This is one for you art lovers out there. My roommate from my USC days recently took part in the special pre-demolition reception for former inmates of the Honeycombs. He will remain nameless for now — all I will say is that he was an art major, and that is him at the bottom of the above image.
As you see him, he has just restored a graffiti work from his early Gonzo-minimalist period — or restored it as well as he could, working in a hurried fashion before the university authorities could notice he had slipped away from the group.

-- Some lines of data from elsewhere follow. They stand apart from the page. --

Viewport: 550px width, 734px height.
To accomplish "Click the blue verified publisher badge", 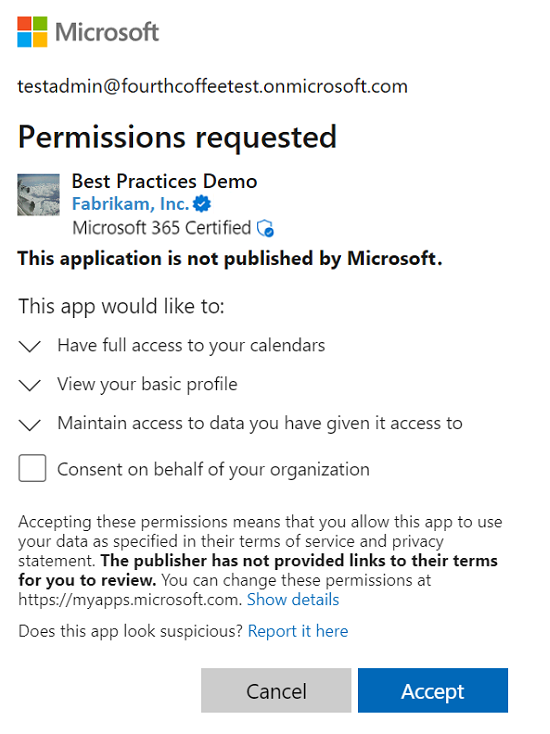I will pos(202,204).
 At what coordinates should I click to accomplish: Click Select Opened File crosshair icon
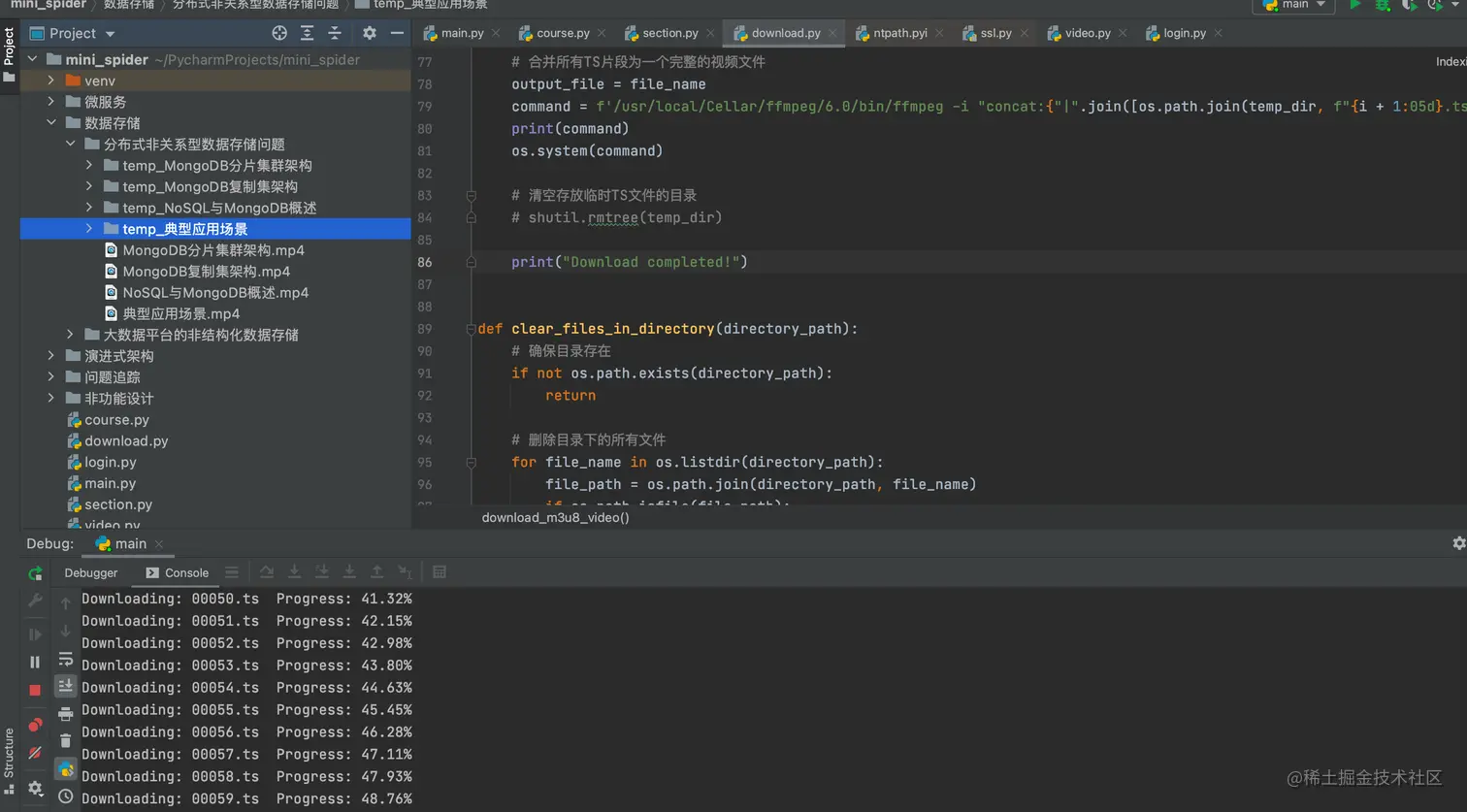point(279,33)
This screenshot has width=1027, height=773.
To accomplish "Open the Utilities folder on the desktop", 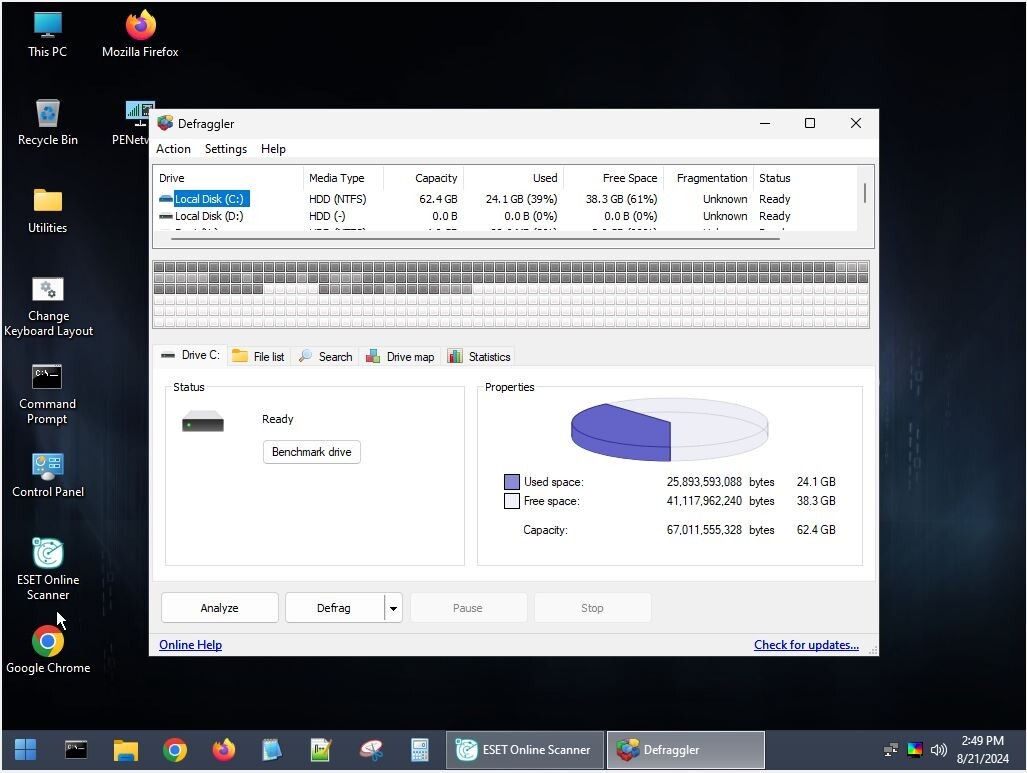I will coord(46,199).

By the way, my roommate was the responsible one in our duo — he kept his side of the room spotless, with all his art supplies neatly stacked and categorized, his clothes put away in the closet. He was the one with the short, conservative hair. I think he even used to make his bed.
My side looked like a waste dump, featuring pots with week-old food cooked on with my contraband hotplate, sloppily-hung posters and dirty clothes. The finishing touch was my mountain of State newspapers, not one of which I ever tossed, constantly spilling over to his side, and earning me the sobriquet "Ratso Rizzo" (we had both seen "Midnight Cowboy" over at the Russell House). He still calls me that, even though I’ve cut my hair and shaved.
Connoisseurs of early-1970s, 4th-floor Snowden culture will recognize the above hastily-penned reproduction as only dimly evocative of the original, once-thought-to-be-immortal work that was scratched deeply into the paint that coated the concrete-block wall. It was located over the elevator immediately across from our room, and was still there when I took my bride by there on our honeymoon three years later. I was proud to play the docent and explain to her the history behind this treasure. She was suitably impressed, I think — she was speechless.
Unfortunately, the original was lost to a later renovation of the building — probably about the time they put those sissy dividers in to make separate shower stalls in the floor’s one bathroom.
But all is not lost! My roommate and I are planning a guerrilla revisit to the site in the next few days, and hope to restore the original to its rightful place, so that the building’s boisterous spirits will lie at rest when the Big Crash comes. If you would like to help in bringing about this once-in-a-lifetime testament to the (adolescent) human spirit, your cash gifts can be sent to this blog.